Like Air Company, Aether was founded in New York City. The methanation apparatus was developed in a lab in Queens, and Aether’s in-house jewelry brand is handmade by a jeweler in Manhattan’s Diamond District.

And Aether is also scaling up somewhere else. The Queens lab was dismantled and turned into a unit the size of a shipping container, which is currently outside Paris. Aether will soon move all its equipment to Surat, India, which Shearman describes as the global hub for growing diamonds as well as cutting and polishing them. The move, he says, will give Aether access to the newest, most efficient CVD reactors.

Also in common with Air Company, the source of Aether’s CO2 matters a lot for the story it’s trying to tell. A good amount of the CO2 it has made into gemstones so far has come from Climeworks Iceland facility, which pulls carbon dioxide directly out of the atmosphere, a process known as direct air capture (DAC). It was OK to spend more than $10,000 per metric ton on early shipments of CO2 because the resulting stones were worth more than $2 million, Shearman says. “We’re somewhat price insensitive on the CO2.”

Long term, Aether plans to acquire its own DAC rigs, including at least one mobile unit it could use to catch CO2 at marquee events. “Imagine LeBron James sinking a game-winning shot in the championship, and there’s a carbon capture unit at half-court. That moment has now been captured in solid diamond form forever, and it goes into the championship rings,” Shearman says.

He is realistic about the climate impact of lab-made gemstones. “Will diamonds aggregate to gigaton scale? Absolutely not. But I’ll have more people talking at the dinner table about our diamonds than will talk about gigaton-scale solutions,” he says.

Diamonds also aren’t the only target market for Aether. Its core intellectual property is about turning CO2 into methane, which is a fuel and chemical feedstock. “Diamonds are measured in carats; carbon black is measured in tons,” Shearman says. “So that’s where things start to get interesting.

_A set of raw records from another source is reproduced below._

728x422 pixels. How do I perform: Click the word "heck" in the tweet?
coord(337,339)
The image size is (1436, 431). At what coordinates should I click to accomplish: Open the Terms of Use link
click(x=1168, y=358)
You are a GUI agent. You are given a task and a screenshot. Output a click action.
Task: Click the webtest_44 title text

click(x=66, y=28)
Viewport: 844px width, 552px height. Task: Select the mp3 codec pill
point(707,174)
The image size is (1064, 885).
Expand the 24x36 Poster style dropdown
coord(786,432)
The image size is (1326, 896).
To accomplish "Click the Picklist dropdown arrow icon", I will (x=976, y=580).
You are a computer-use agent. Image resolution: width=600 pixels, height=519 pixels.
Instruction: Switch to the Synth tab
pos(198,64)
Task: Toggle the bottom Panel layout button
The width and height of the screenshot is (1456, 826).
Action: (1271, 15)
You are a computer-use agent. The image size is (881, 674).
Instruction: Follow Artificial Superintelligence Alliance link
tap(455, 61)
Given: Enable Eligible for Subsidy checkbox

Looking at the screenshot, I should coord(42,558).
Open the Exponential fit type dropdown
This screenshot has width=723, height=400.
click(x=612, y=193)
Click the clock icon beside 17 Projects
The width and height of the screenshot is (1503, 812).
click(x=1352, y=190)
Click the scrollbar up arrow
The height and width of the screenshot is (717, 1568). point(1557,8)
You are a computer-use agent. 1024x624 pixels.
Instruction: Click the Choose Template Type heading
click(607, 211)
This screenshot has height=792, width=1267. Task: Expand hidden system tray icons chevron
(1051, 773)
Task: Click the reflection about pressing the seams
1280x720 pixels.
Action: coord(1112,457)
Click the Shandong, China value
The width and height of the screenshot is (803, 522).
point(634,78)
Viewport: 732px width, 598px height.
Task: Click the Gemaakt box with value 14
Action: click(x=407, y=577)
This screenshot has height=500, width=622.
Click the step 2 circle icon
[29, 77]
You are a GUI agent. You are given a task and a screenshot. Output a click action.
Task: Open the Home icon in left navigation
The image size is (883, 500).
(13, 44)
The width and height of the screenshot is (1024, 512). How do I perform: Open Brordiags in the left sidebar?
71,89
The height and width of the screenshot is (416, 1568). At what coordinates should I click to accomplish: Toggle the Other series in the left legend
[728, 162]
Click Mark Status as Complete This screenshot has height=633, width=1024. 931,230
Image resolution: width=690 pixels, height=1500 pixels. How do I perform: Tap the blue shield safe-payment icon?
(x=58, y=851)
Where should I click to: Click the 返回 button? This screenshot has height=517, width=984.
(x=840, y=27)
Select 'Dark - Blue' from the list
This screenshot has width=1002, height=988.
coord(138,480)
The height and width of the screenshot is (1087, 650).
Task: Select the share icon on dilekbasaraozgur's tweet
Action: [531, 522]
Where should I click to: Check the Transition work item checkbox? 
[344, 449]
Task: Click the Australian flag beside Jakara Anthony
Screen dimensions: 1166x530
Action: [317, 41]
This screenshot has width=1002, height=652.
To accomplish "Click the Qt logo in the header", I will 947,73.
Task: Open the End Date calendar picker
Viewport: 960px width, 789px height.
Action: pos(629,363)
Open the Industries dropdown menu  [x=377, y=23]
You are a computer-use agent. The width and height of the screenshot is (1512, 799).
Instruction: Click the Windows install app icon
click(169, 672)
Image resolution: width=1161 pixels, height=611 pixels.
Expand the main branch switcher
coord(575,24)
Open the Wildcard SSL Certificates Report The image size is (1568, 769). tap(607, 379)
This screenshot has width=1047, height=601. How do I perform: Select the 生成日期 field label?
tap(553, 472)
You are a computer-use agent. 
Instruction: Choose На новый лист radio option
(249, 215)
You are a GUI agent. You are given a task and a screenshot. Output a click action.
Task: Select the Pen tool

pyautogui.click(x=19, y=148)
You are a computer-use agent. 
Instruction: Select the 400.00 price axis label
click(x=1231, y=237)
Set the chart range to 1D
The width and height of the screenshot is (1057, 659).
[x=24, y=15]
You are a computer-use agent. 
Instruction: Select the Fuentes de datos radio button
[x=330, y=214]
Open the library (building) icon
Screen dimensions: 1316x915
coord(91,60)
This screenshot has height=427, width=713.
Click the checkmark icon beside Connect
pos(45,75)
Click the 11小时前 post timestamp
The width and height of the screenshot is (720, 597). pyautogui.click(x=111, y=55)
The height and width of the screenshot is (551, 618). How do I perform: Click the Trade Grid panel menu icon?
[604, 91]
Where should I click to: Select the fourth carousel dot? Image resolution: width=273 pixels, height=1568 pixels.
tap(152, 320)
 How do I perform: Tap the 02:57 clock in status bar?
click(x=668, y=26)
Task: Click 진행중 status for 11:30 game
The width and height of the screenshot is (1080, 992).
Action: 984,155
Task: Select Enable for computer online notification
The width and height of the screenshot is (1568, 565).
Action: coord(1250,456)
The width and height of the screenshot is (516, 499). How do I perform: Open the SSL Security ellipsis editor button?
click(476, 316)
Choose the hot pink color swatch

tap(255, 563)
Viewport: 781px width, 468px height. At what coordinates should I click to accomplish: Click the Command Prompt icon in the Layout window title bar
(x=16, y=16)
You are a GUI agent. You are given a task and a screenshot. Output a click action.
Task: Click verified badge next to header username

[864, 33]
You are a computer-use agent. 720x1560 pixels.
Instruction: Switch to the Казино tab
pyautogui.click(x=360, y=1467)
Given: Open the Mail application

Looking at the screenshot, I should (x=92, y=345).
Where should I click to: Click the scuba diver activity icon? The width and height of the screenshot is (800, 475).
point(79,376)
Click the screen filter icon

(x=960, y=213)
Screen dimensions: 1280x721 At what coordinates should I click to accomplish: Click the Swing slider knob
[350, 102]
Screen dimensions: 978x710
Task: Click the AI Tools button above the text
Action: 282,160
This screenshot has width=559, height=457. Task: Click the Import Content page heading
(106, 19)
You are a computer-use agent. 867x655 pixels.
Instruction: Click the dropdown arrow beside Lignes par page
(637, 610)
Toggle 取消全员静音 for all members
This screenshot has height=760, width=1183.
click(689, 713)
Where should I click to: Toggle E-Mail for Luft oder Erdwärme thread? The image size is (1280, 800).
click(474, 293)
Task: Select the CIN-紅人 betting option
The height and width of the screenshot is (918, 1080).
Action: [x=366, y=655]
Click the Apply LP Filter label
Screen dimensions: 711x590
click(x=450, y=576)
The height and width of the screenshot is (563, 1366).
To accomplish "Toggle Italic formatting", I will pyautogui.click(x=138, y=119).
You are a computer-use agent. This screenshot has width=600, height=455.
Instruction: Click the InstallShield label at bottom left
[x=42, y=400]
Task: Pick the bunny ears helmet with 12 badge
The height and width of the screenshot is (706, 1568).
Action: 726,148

We want to use diamonds as a foundation upon which we can build a business.”


The pieces of a New York City circular carbon economy are almost coming together. CarbonQuest captures CO2 from boilers that burn hydrocarbon fuels; Air Company and Aether can make hydrocarbon fuels out of CO2. True circularity is technically possible, if not economically feasible.

Two rows of six tanks, each about 2 m tall, are housed in an equipment room.
Credit: Craig Bettenhausen/C&EN
CarbonQuest packs these columns with a zeolite sorbent but is also exploring metal-organic frameworks and other novel materials for the critical carbon dioxide separation step.

Neither Air Company nor Aether has any current plans to make heating fuel for the city. The profit margins on sustainable aviation fuel and diamonds make those products pay out better than any heating fuel would.

Still, Shearman says New York City is a good place to build a carbon-tech company because it attracts talented people with an interest in sustainability. “This is a finance city; this is a media city. There’s so many things that happen here,” he says. “But you have this highly concentrated pocket of people who are smart, driven, hardworking, all working towards this common shared goal.”

Shearman says he’s impressed by the climate-technology entrepreneur community in the city. “Local Law 97 played a big role there,” he says. “All of a sudden, there was a climate community popping up in New York, which was really cool to see. So many different companies are taking so many different approaches to circularity and carbon management.”